Work task =>
Please copy out the records that follow, word for word.

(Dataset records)
##############################
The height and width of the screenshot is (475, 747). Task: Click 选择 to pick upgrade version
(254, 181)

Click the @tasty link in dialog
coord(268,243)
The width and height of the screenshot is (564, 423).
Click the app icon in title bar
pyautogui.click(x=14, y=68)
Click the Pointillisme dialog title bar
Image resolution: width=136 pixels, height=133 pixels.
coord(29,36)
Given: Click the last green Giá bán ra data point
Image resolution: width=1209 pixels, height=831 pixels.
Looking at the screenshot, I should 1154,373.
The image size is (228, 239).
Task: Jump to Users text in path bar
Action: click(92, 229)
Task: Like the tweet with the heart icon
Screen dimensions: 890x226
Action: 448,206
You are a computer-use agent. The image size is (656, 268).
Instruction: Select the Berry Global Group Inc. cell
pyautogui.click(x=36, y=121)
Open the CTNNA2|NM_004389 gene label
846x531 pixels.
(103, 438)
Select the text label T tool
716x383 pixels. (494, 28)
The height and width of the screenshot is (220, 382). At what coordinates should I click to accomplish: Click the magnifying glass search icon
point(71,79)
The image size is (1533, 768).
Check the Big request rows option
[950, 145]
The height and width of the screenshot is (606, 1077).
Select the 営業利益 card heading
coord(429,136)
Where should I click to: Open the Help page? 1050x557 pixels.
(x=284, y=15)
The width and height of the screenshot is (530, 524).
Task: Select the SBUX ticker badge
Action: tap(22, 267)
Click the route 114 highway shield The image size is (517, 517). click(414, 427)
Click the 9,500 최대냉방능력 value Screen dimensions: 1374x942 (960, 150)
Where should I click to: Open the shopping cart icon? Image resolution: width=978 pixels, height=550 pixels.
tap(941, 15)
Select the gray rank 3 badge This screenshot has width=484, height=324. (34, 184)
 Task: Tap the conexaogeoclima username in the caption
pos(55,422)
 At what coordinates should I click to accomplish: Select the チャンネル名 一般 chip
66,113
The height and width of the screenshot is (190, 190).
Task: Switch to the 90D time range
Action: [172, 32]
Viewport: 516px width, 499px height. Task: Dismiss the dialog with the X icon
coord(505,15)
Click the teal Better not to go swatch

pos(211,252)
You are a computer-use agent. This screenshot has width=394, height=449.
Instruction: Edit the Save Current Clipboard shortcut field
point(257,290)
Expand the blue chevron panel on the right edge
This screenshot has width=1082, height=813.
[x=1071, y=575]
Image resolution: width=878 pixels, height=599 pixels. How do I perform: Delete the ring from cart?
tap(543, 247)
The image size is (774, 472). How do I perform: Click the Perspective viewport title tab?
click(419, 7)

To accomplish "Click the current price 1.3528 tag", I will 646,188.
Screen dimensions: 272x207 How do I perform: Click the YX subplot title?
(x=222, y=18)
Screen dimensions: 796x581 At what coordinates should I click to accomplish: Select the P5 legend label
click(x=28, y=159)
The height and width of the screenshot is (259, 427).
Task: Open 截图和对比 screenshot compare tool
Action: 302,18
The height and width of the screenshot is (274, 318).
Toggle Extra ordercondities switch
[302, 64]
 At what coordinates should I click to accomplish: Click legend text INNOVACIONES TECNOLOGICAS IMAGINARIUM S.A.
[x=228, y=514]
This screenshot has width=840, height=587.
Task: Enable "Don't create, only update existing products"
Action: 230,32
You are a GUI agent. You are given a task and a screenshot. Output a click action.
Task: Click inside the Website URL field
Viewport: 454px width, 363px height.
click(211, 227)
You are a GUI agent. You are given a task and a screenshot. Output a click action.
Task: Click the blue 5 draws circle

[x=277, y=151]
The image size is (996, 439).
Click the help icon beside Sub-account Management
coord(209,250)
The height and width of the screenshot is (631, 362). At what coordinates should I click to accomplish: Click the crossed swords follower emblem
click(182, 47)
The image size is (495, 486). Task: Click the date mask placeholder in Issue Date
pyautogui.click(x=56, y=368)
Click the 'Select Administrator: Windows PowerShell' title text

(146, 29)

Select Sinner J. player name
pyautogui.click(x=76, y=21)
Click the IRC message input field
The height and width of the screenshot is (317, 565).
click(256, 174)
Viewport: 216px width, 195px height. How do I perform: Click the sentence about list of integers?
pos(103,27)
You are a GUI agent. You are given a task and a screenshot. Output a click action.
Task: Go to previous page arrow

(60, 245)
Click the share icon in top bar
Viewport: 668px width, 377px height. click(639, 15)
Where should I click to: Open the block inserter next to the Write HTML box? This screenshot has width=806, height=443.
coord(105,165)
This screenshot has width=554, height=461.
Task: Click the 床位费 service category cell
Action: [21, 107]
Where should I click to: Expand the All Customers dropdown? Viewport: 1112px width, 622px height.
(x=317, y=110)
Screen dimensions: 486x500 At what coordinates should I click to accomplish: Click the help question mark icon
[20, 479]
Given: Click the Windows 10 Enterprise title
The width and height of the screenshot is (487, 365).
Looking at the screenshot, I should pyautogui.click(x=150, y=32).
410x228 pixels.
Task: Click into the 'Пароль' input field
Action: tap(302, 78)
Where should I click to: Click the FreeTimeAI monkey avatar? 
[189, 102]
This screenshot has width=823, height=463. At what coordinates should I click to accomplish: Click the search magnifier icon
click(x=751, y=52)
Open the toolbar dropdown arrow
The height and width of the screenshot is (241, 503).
##############################
Solved problem =>
The height and width of the screenshot is (475, 747). Task: Click 选择 to pick upgrade version
(254, 181)

Click the @tasty link in dialog
coord(268,243)
The width and height of the screenshot is (564, 423).
Click the app icon in title bar
pyautogui.click(x=14, y=68)
Click the Pointillisme dialog title bar
Image resolution: width=136 pixels, height=133 pixels.
coord(29,36)
Given: Click the last green Giá bán ra data point
Image resolution: width=1209 pixels, height=831 pixels.
Looking at the screenshot, I should 1154,373.
The image size is (228, 239).
Task: Jump to Users text in path bar
Action: click(92, 229)
Task: Like the tweet with the heart icon
Screen dimensions: 890x226
Action: 448,206
You are a computer-use agent. The image size is (656, 268).
Instruction: Select the Berry Global Group Inc. cell
pyautogui.click(x=36, y=121)
Open the CTNNA2|NM_004389 gene label
846x531 pixels.
(103, 438)
Select the text label T tool
716x383 pixels. (494, 28)
The height and width of the screenshot is (220, 382). At what coordinates should I click to accomplish: Click the magnifying glass search icon
point(71,79)
The image size is (1533, 768).
Check the Big request rows option
[950, 145]
The height and width of the screenshot is (606, 1077).
Select the 営業利益 card heading
coord(429,136)
Where should I click to: Open the Help page? 1050x557 pixels.
(x=284, y=15)
The width and height of the screenshot is (530, 524).
Task: Select the SBUX ticker badge
Action: tap(22, 267)
Click the route 114 highway shield The image size is (517, 517). click(414, 427)
Click the 9,500 최대냉방능력 value Screen dimensions: 1374x942 (960, 150)
Where should I click to: Open the shopping cart icon? Image resolution: width=978 pixels, height=550 pixels.
tap(941, 15)
Select the gray rank 3 badge This screenshot has width=484, height=324. (34, 184)
 Task: Tap the conexaogeoclima username in the caption
pos(55,422)
 At what coordinates should I click to accomplish: Select the チャンネル名 一般 chip
66,113
The height and width of the screenshot is (190, 190).
Task: Switch to the 90D time range
Action: [172, 32]
Viewport: 516px width, 499px height. Task: Dismiss the dialog with the X icon
coord(505,15)
Click the teal Better not to go swatch

pos(211,252)
You are a computer-use agent. This screenshot has width=394, height=449.
Instruction: Edit the Save Current Clipboard shortcut field
point(257,290)
Expand the blue chevron panel on the right edge
This screenshot has width=1082, height=813.
[x=1071, y=575]
Image resolution: width=878 pixels, height=599 pixels. How do I perform: Delete the ring from cart?
tap(543, 247)
The image size is (774, 472). How do I perform: Click the Perspective viewport title tab?
click(419, 7)

To accomplish "Click the current price 1.3528 tag", I will 646,188.
Screen dimensions: 272x207 How do I perform: Click the YX subplot title?
(x=222, y=18)
Screen dimensions: 796x581 At what coordinates should I click to accomplish: Select the P5 legend label
click(x=28, y=159)
The height and width of the screenshot is (259, 427).
Task: Open 截图和对比 screenshot compare tool
Action: 302,18
The height and width of the screenshot is (274, 318).
Toggle Extra ordercondities switch
[302, 64]
 At what coordinates should I click to accomplish: Click legend text INNOVACIONES TECNOLOGICAS IMAGINARIUM S.A.
[x=228, y=514]
This screenshot has width=840, height=587.
Task: Enable "Don't create, only update existing products"
Action: 230,32
You are a GUI agent. You are given a task and a screenshot. Output a click action.
Task: Click inside the Website URL field
Viewport: 454px width, 363px height.
click(211, 227)
You are a GUI agent. You are given a task and a screenshot. Output a click action.
Task: Click the blue 5 draws circle

[x=277, y=151]
The image size is (996, 439).
Click the help icon beside Sub-account Management
coord(209,250)
The height and width of the screenshot is (631, 362). At what coordinates should I click to accomplish: Click the crossed swords follower emblem
click(182, 47)
The image size is (495, 486). Task: Click the date mask placeholder in Issue Date
pyautogui.click(x=56, y=368)
Click the 'Select Administrator: Windows PowerShell' title text

(146, 29)

Select Sinner J. player name
pyautogui.click(x=76, y=21)
Click the IRC message input field
The height and width of the screenshot is (317, 565).
click(256, 174)
Viewport: 216px width, 195px height. How do I perform: Click the sentence about list of integers?
pos(103,27)
You are a GUI agent. You are given a task and a screenshot. Output a click action.
Task: Go to previous page arrow

(60, 245)
Click the share icon in top bar
Viewport: 668px width, 377px height. click(639, 15)
Where should I click to: Open the block inserter next to the Write HTML box? This screenshot has width=806, height=443.
coord(105,165)
This screenshot has width=554, height=461.
Task: Click the 床位费 service category cell
Action: [21, 107]
Where should I click to: Expand the All Customers dropdown? Viewport: 1112px width, 622px height.
(x=317, y=110)
Screen dimensions: 486x500 At what coordinates should I click to accomplish: Click the help question mark icon
[20, 479]
Given: Click the Windows 10 Enterprise title
The width and height of the screenshot is (487, 365).
Looking at the screenshot, I should pyautogui.click(x=150, y=32).
410x228 pixels.
Task: Click into the 'Пароль' input field
Action: tap(302, 78)
Where should I click to: Click the FreeTimeAI monkey avatar? 
[189, 102]
This screenshot has width=823, height=463. At what coordinates should I click to accomplish: Click the search magnifier icon
click(x=751, y=52)
Open the toolbar dropdown arrow
The height and width of the screenshot is (241, 503).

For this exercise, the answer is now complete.